-- Opening Marker --
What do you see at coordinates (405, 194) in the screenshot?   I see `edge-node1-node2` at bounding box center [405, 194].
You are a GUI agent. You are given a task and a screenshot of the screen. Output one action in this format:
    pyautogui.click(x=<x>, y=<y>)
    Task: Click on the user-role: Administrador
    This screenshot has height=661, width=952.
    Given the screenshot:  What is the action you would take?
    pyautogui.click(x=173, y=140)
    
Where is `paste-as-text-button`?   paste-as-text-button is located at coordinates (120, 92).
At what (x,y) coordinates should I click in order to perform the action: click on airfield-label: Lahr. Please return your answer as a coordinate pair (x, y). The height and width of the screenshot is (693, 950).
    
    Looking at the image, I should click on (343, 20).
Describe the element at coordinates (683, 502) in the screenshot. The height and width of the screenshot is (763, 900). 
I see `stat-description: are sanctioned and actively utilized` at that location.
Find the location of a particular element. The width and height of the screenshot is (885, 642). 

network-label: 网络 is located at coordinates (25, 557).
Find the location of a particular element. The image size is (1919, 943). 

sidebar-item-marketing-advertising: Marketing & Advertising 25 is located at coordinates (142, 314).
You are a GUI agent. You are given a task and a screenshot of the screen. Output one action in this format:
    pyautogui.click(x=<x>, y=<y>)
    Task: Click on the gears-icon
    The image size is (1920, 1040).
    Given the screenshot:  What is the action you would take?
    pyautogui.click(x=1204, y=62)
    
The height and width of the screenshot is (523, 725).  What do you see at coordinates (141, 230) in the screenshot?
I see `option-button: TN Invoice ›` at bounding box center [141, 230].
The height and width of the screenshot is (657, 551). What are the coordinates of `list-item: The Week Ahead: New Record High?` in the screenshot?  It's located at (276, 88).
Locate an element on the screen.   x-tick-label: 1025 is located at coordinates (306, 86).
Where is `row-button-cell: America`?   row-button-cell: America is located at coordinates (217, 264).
-- Closing Marker --
» Your objective: Reproduce everything from the start of the rows above down to the line containing "Looking at the", including both ends, with each character kept as it is.

» Result of the task:
What do you see at coordinates (405, 194) in the screenshot?   I see `edge-node1-node2` at bounding box center [405, 194].
You are a GUI agent. You are given a task and a screenshot of the screen. Output one action in this format:
    pyautogui.click(x=<x>, y=<y>)
    Task: Click on the user-role: Administrador
    This screenshot has height=661, width=952.
    Given the screenshot:  What is the action you would take?
    pyautogui.click(x=173, y=140)
    
Where is `paste-as-text-button`?   paste-as-text-button is located at coordinates (120, 92).
At what (x,y) coordinates should I click in order to perform the action: click on airfield-label: Lahr. Please return your answer as a coordinate pair (x, y). The height and width of the screenshot is (693, 950).
    
    Looking at the image, I should click on (343, 20).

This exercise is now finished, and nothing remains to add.